正門まで案内するために前を歩くオリンド。後ろからその超絶個性的な髪型を見つめていると、なんだか彼と話をしたい気分になり、遠慮がちに話しかけてみた。
「オリンド卿……今日は色々とありがとうございました。それに、先日は屋敷の方にも来ていただいたとか……ご挨拶もできずすみません」
「……構いません。私はカリスト殿下のご命令を遂行できればそれで満足ですから」
「オリンド卿はカリスト殿下が大好きなのですね」
「だっ、大好き!?」
いきなり振り向き両手を交差して胸に当てるオリンド。頬は紅潮し、心なしか目は潤んでいるような……決して変な意味で言ったわけではないのだが、なにやら変な扉を開けてしまったようなそんな気がする。
「い、いえその……殿下方の近習の皆様はとても主想いだなと……だからオリンド卿がシルヴィオ殿下の婚約者である私をよく思われていないのもわかってます。ですがこのように気の進まない役目を引き受けてくださって、ありがとうございます」
ルクレツィアがほんの少し頭を下げると、オリンドはいつものようになんとも言えない顔でルクレツィアを見た。

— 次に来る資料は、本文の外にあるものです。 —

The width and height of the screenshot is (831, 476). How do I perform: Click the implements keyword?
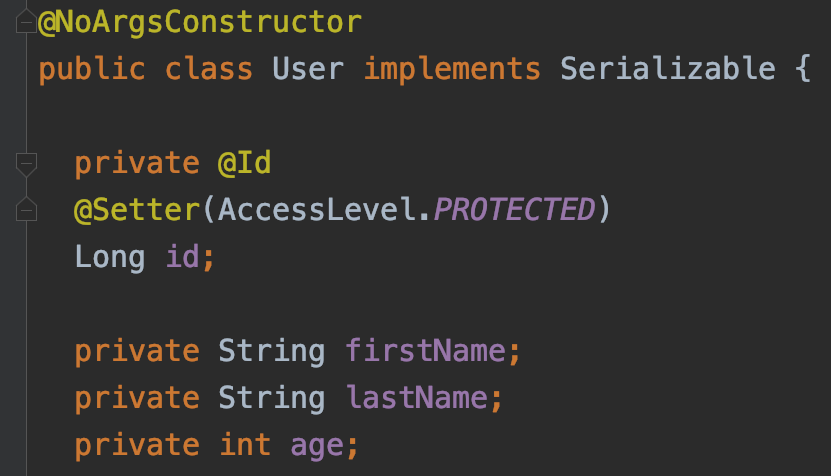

「私があなたのことを気に入るか気に入らないかは関係ありません。心のままに生きることが許されない殿下が、初めて自分から手を伸ばしたのがあなただった。私は私人としての殿下が幸せであるならなんの文句も……ぐぅっ!!…なんの文句もございませんっっ……!」
いやそれ思いっきり文句がある人間の台詞ですよね。不満がないなら途中で“ぐぅっ!!”とか言わないでしょうよ。
──でも、悪い人ではないわ
主と同じできっと愛が重いだけなのだ。
「ルクレツィア!!」
聞き覚えのありすぎる声が回廊に響き、ルクレツィアは咄嗟に自身の身体を両腕で抱いた。
オリンドはルクレツィアを背に隠し、剣の柄に手をあてた。
前方からやってきたのはシルヴィオだった。
その後ろにはリエトの姿も見える。
「ルクレツィア!兄上になにかされなかったかい?私の部屋へ行こう。君とは話さなければならないことがたくさんある」
シルヴィオはルクレツィアの前に立つオリンドを睨みつけた。
「そこをどけオリンド!私を誰だと思っている」
「誰かは当然存じ上げておりますが、私はカリスト殿下よりたとえなにがあってもルクレツィア嬢を馬車までお送りするよう言われております。ですからどきません」
なんて頼もしい!間近で見ると後頭部のカットが本当におかしいけれど、頼もしすぎるよオリンド卿!
ルクレツィアはわけのわからない歓喜に身体が震えた。